Cozza registra ese merodeo como si estableciera una comunicación fantasmal con dos ancestros lejanos: Tiro de gracia de Richardo Becher y La mamá y la puta de Jean Eustache. Es decir, como si buscara un cine aferrado a la realidad más conocida; describiendo en detalle sus partículas. La posibilidad de hacer una etnografía con tus propios amigos: diálogos intrascendentes y paseos sin rumbo que amparan la promesa de un retrato generacional. 

Al perseguir el flujo de lo real, la narración de Todas las pistas se fuga. Está hecha de fragmentos y desvaríos que parecen conducir a ningún lado más que a una forma de experiencia. Andar por la noche: una juventud eterna. Cada escena es un instante que posee cierta autonomía, por lo cual su eficacia no depende tanto de la ingeniería narrativa, sino de la capacidad para transmitir una suerte de energía vital. Y la película de Cozza logra algunos hallazgos y otros los pierde en su deambular: una animada discusión sobre el cine de Jacques Tati expresa la conexión amorosa entre los personajes y el arte, pero una conversación incómoda afuera de la librería atenta contra todas las pretensiones naturalistas del film.   

Su mejor defensa es la capacidad descriptiva. El city-tour trasnochado de Fernando esconde una voluntad de registro que va expandiendo su universo cultural (algo bienvenido en el marco de un cine local enclaustrado en sus propios mundos bacteriales). Acá vemos presentaciones con directores hiperbólicos, fiestas adormecidas de electrónica, recitales de bandoneón vergonzosos. También hay una atención cuidada por filmar los objetos que nutren la afectividad de sus protagonistas (como los discos de vinilo que abrazan a Fernando en su soledad). Pero la decisión más radical no recae en la romantización de aquella cosmogonía bohemia, sino por el contrario, en el hecho de presentarla como los restos de una civilización en decadencia. Los artistas son insoportables o fallidos o frustrados. Los paseos de Fernando son constantes: un loop que gira sobre sí mismo. La abulia le gana a la salvación. 

Incluso si la composición dramática no siempre es precisa, el film deja algunas huellas reveladoras sobre esa bohemia en crisis (que es, al mismo tiempo, una crisis de la madurez).
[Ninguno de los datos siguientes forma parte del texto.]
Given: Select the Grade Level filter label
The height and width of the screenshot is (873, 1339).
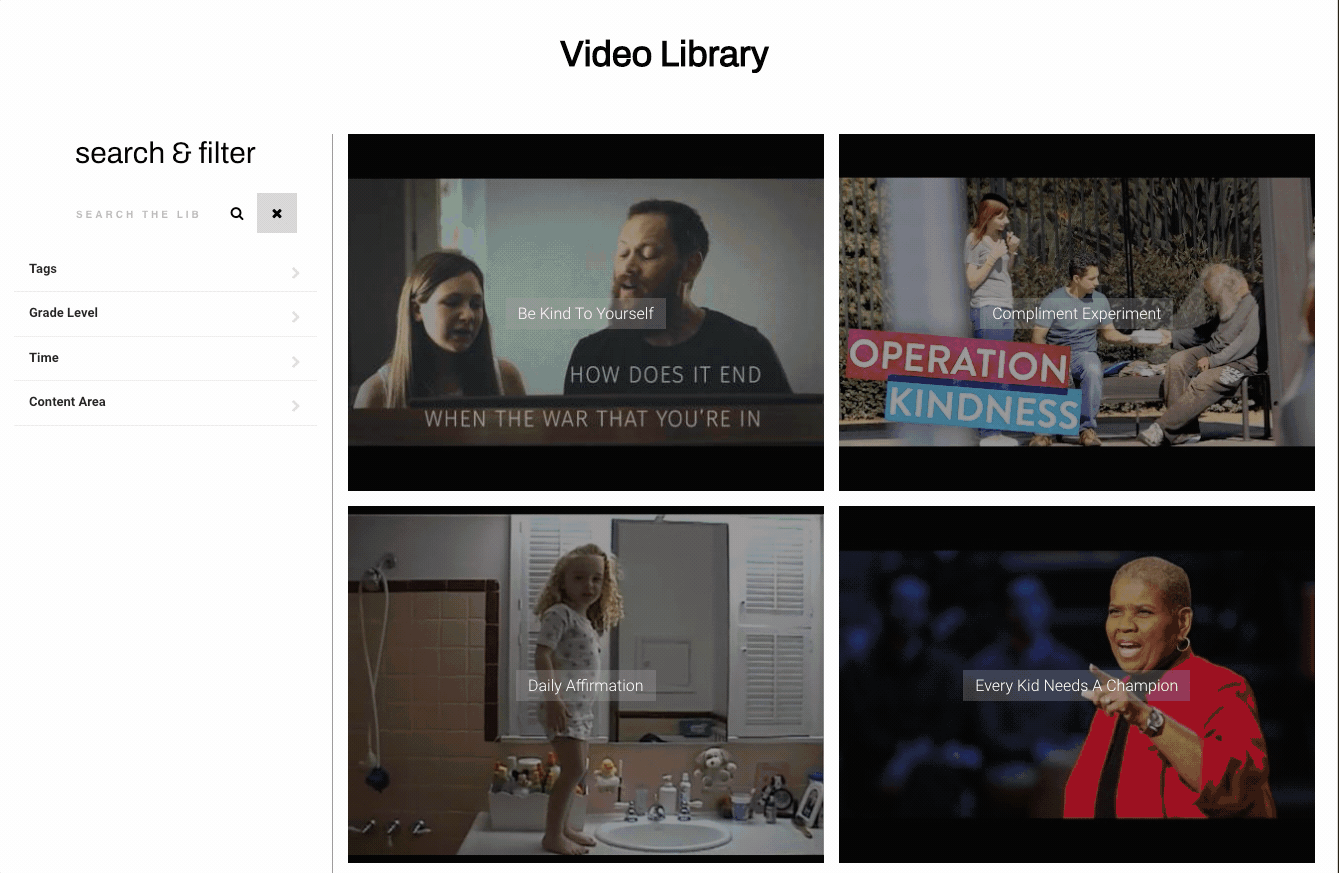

Fernando intenta dedicarse a escribir pero no puede; intenta tener una vida diferente pero se le resbala de los dedos. ¿La contra-cultura, después de todo, no fue lo suficientemente tenaz como para hacerle contra a Córdoba? 

Que las alcantarillas culturales no sean un refugio capaz de soportar (ni mucho menos dinamitar) a la Córdoba reaccionaria, significa que son un escondite al desnudo. La bohemia, en vez de un arma, es maquillaje. El merodeo, en vez de revolución situacionista, es caminata en círculos. Cozza no filma a sus criaturas como si estuvieran por encima del oscurantismo cordobés, sino imbuidos por sus sombras. Perdidos, sin saber con qué responder.  Allí está el dolor enterrado de la película. 

* Todas las pistas fueron falsas se estrena el jueves 17 de marzo en el Cineclub Municipal.